Production
Angel's Egg repurposes ideas that Oshii developed for a cancelled Lupin the Third film. Both concepts feature the theme of questioning existence (Lupin's existence in the cancelled film, and the bird from Noah's ark in Angel's Egg), and involve the fossil of an angel[8] Oshii himself said that Angel's Egg was another attempt at the idea[9] and anime critic Ryota Fujitsu has said that Angel's Egg (and the first Patlabor movie) would not have existed if Oshii had made the Lupin film.[10] Oshii has also stated that the entire angel fossil concept used in Angel's Egg was directly taken from Lupin,[11] and compares the relationship between the boy and girl to that in The Glass Menagerie by Tennessee Williams.[12]

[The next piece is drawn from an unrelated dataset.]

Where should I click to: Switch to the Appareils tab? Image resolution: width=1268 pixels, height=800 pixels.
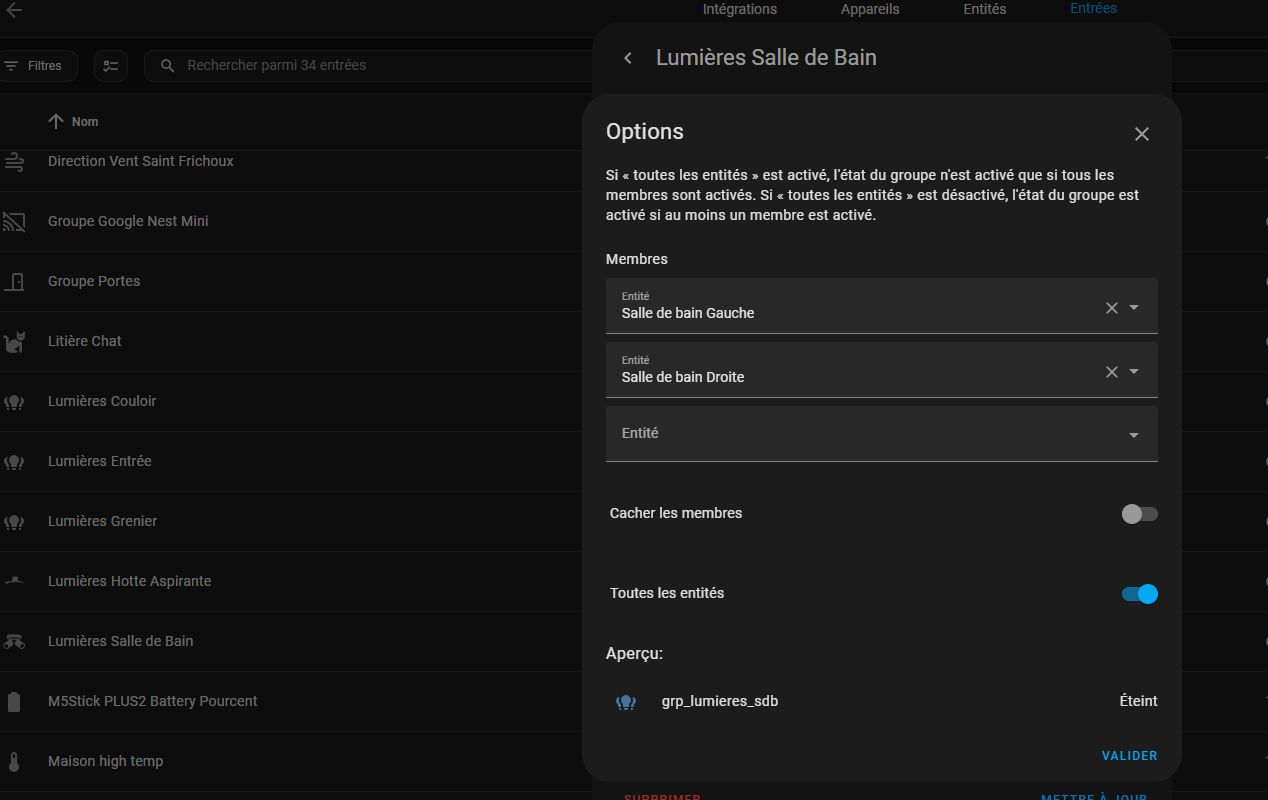870,9
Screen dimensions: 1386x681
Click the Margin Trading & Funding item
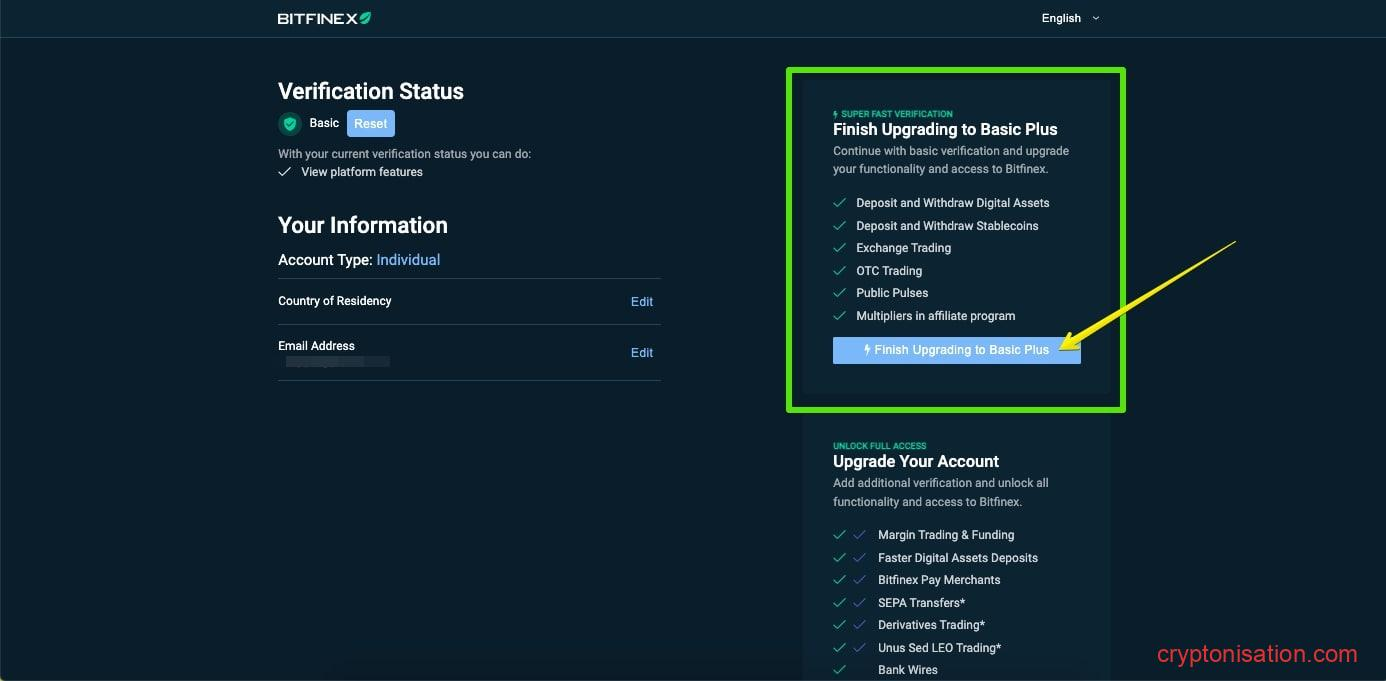[945, 535]
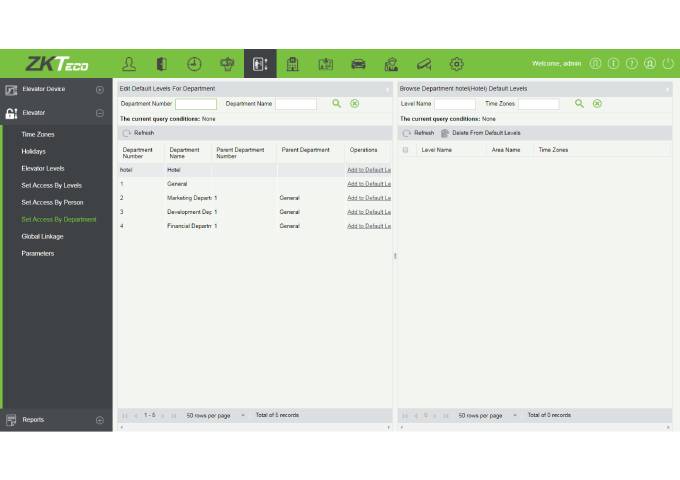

Many of the themes and elements in Angel's Egg were originally from Oshii's cancelled Lupin the 3rd film.[13] However, only the angel fossil remains unchanged from its planned appearance.[14]
The film is a collaboration between Amano and Oshii.[4] Oshii originally intended on making a comedy film, starting with the girl first getting off a flying ark in front of a Japanese convenience store, but changed his mind and decided to make it a pure fantasy film after seeing Amano's art.[15][16] Oshii said that he wanted to remove a narrative as much as possible, and keep the film simple, using animation as an expression to draw out a story,[17] and fill it with symbolic expressions and metaphors "like Jung's archetypes and collective unconscious".[18]
The documentation for the project was written in one night by Toshio Suzuki (producer) but Oshii was displeased with it and did not use it. However, the title of the film, Angel's Egg (天使のたまご), was from Suzuki, where Oshii's original title was Aquatic City (水棲都市).[19][20]
Oshii began writing the script with the main theme of a dream seen by a girl, continuing from Urusei Yatsura 2: Beautiful Dreamer, but thinking that a script alone would not be enough to get the project approved, invited Amano to make image boards for the proposal. He also showed the image boards to the animators to get ideas from them.[21] There was no definitive script, but rather a collection of ideas noted down like "annunciation" "ark" "setting sun" "a boy holding a cross riding a tank" which were immediately turned into storyboards, and then fitted together, which Oshii says had the intention of making a film without clear drama, made out of visual expressions, like one by Andrei Tarkovsky.[22]
Amano had initially been slated to work on Oshii's cancelled Lupin film, which anime critic Ryota Fujitsu says makes it obvious that Angel's Egg was inherited from Lupin.[23] While Amano was originally invited to work on character designs, Oshii liked his art enough that he ended up in the role of art direction, also designing image boards, and other things such as posters.[24]
The angel fossil was later reused alongside other elements from Oshii's cancelled Lupin film in 009 RE:CYBORG, which Oshii was initially supposed to direct and participated in the script for, and was eventually directed by Kenji Kamiyama, a student of Oshii.[25] Kamiyama describes this version of the angel fossil as indication of a god, but not of any particular religion.[26] The angel fossil was also used in the tenth episode of Lupin the 3rd Part 6 which Oshii wrote the script for[27] "Darwin's Bird"[28][29][30] In this episode Fujiko Mine is hired by the archangel Michael to steal the angel fossil, which is actually that of the fallen angel Lucifer, on behalf of his master.[31]
Nezu worked with Oshii once again in Patlabor 2: The Movie[32] and Mako Hyōdō played a supporting role in The Sky Crawlers.[33]